■ Task:
Copy out the data below line for line, with no changes.

[Saved data entries]
◇ ◇ ◇ ◇ ◇ ◇ ◇
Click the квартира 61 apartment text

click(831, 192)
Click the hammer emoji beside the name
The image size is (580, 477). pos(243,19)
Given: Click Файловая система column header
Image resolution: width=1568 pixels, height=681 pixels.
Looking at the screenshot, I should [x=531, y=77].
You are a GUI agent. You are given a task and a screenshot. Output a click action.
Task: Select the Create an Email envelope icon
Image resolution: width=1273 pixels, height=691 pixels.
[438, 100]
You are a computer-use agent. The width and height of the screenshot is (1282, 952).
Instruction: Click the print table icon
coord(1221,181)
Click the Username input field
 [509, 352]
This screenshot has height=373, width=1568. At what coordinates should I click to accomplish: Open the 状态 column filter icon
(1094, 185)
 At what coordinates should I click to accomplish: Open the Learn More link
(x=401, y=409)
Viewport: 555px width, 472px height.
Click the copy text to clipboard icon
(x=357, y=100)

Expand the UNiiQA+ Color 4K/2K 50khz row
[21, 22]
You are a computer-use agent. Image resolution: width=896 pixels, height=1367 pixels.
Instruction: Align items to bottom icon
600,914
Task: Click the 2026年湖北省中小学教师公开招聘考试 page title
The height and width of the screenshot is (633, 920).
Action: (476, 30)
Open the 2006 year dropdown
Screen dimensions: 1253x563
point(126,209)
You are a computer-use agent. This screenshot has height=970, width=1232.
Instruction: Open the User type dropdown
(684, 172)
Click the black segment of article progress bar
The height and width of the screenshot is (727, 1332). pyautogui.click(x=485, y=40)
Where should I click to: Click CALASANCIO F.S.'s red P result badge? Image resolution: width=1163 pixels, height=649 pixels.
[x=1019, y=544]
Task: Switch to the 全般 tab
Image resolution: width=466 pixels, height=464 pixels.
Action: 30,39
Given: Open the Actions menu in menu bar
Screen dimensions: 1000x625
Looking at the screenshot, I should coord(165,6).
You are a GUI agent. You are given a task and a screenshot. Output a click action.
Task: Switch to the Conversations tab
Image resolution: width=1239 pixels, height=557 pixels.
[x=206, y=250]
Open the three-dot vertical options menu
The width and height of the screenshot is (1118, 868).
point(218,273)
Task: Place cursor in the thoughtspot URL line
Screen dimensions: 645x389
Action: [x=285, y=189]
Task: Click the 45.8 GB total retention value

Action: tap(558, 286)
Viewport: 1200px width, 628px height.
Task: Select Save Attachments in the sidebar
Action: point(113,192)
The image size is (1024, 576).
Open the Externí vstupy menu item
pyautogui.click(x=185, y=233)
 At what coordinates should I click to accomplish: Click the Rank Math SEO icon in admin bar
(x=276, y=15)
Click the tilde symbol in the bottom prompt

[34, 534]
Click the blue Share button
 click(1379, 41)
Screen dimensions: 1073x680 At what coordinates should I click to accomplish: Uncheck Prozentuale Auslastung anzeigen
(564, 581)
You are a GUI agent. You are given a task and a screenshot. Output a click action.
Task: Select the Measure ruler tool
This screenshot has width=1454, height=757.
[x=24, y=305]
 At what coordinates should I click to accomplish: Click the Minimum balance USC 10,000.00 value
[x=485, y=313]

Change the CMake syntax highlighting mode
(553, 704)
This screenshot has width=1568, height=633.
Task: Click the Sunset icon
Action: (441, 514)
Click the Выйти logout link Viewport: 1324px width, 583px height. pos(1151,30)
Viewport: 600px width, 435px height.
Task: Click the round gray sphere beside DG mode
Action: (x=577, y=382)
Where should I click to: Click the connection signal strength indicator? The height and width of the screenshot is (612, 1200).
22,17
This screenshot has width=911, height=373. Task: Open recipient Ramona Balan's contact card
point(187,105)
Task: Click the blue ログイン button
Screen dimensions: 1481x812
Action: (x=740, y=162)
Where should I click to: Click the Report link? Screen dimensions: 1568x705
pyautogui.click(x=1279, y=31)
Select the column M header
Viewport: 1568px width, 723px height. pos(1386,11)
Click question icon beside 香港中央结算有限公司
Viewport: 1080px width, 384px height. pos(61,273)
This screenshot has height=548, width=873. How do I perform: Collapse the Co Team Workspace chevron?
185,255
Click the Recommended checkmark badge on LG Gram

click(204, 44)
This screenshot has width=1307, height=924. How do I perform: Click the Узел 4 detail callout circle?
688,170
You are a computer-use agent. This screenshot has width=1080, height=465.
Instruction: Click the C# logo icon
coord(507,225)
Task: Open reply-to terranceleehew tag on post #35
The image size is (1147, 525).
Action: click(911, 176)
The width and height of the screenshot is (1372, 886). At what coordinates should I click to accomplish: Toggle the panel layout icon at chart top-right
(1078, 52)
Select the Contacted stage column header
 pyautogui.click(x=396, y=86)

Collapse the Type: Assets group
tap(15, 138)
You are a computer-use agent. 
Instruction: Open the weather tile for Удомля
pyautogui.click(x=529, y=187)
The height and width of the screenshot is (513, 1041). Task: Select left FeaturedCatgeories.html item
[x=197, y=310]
◇ ◇ ◇ ◇ ◇ ◇ ◇
■ Correct response:
Click the квартира 61 apartment text

click(831, 192)
Click the hammer emoji beside the name
The image size is (580, 477). pos(243,19)
Given: Click Файловая система column header
Image resolution: width=1568 pixels, height=681 pixels.
Looking at the screenshot, I should [x=531, y=77].
You are a GUI agent. You are given a task and a screenshot. Output a click action.
Task: Select the Create an Email envelope icon
Image resolution: width=1273 pixels, height=691 pixels.
[438, 100]
You are a computer-use agent. The width and height of the screenshot is (1282, 952).
Instruction: Click the print table icon
coord(1221,181)
Click the Username input field
 [509, 352]
This screenshot has height=373, width=1568. At what coordinates should I click to accomplish: Open the 状态 column filter icon
(1094, 185)
 At what coordinates should I click to accomplish: Open the Learn More link
(x=401, y=409)
Viewport: 555px width, 472px height.
Click the copy text to clipboard icon
(x=357, y=100)

Expand the UNiiQA+ Color 4K/2K 50khz row
[21, 22]
You are a computer-use agent. Image resolution: width=896 pixels, height=1367 pixels.
Instruction: Align items to bottom icon
600,914
Task: Click the 2026年湖北省中小学教师公开招聘考试 page title
The height and width of the screenshot is (633, 920).
Action: (476, 30)
Open the 2006 year dropdown
Screen dimensions: 1253x563
point(126,209)
You are a computer-use agent. This screenshot has height=970, width=1232.
Instruction: Open the User type dropdown
(684, 172)
Click the black segment of article progress bar
The height and width of the screenshot is (727, 1332). pyautogui.click(x=485, y=40)
Where should I click to: Click CALASANCIO F.S.'s red P result badge? Image resolution: width=1163 pixels, height=649 pixels.
[x=1019, y=544]
Task: Switch to the 全般 tab
Image resolution: width=466 pixels, height=464 pixels.
Action: 30,39
Given: Open the Actions menu in menu bar
Screen dimensions: 1000x625
Looking at the screenshot, I should coord(165,6).
You are a GUI agent. You are given a task and a screenshot. Output a click action.
Task: Switch to the Conversations tab
Image resolution: width=1239 pixels, height=557 pixels.
[x=206, y=250]
Open the three-dot vertical options menu
The width and height of the screenshot is (1118, 868).
point(218,273)
Task: Place cursor in the thoughtspot URL line
Screen dimensions: 645x389
Action: [x=285, y=189]
Task: Click the 45.8 GB total retention value

Action: tap(558, 286)
Viewport: 1200px width, 628px height.
Task: Select Save Attachments in the sidebar
Action: point(113,192)
The image size is (1024, 576).
Open the Externí vstupy menu item
pyautogui.click(x=185, y=233)
 At what coordinates should I click to accomplish: Click the Rank Math SEO icon in admin bar
(x=276, y=15)
Click the tilde symbol in the bottom prompt

[34, 534]
Click the blue Share button
 click(1379, 41)
Screen dimensions: 1073x680 At what coordinates should I click to accomplish: Uncheck Prozentuale Auslastung anzeigen
(564, 581)
You are a GUI agent. You are given a task and a screenshot. Output a click action.
Task: Select the Measure ruler tool
This screenshot has width=1454, height=757.
[x=24, y=305]
 At what coordinates should I click to accomplish: Click the Minimum balance USC 10,000.00 value
[x=485, y=313]

Change the CMake syntax highlighting mode
(553, 704)
This screenshot has width=1568, height=633.
Task: Click the Sunset icon
Action: (441, 514)
Click the Выйти logout link Viewport: 1324px width, 583px height. pos(1151,30)
Viewport: 600px width, 435px height.
Task: Click the round gray sphere beside DG mode
Action: (x=577, y=382)
Where should I click to: Click the connection signal strength indicator? The height and width of the screenshot is (612, 1200).
22,17
This screenshot has width=911, height=373. Task: Open recipient Ramona Balan's contact card
point(187,105)
Task: Click the blue ログイン button
Screen dimensions: 1481x812
Action: (x=740, y=162)
Where should I click to: Click the Report link? Screen dimensions: 1568x705
pyautogui.click(x=1279, y=31)
Select the column M header
Viewport: 1568px width, 723px height. pos(1386,11)
Click question icon beside 香港中央结算有限公司
Viewport: 1080px width, 384px height. pos(61,273)
This screenshot has height=548, width=873. How do I perform: Collapse the Co Team Workspace chevron?
185,255
Click the Recommended checkmark badge on LG Gram

click(204, 44)
This screenshot has width=1307, height=924. How do I perform: Click the Узел 4 detail callout circle?
688,170
You are a computer-use agent. This screenshot has width=1080, height=465.
Instruction: Click the C# logo icon
coord(507,225)
Task: Open reply-to terranceleehew tag on post #35
The image size is (1147, 525).
Action: click(911, 176)
The width and height of the screenshot is (1372, 886). At what coordinates should I click to accomplish: Toggle the panel layout icon at chart top-right
(1078, 52)
Select the Contacted stage column header
 pyautogui.click(x=396, y=86)

Collapse the Type: Assets group
tap(15, 138)
You are a computer-use agent. 
Instruction: Open the weather tile for Удомля
pyautogui.click(x=529, y=187)
The height and width of the screenshot is (513, 1041). Task: Select left FeaturedCatgeories.html item
[x=197, y=310]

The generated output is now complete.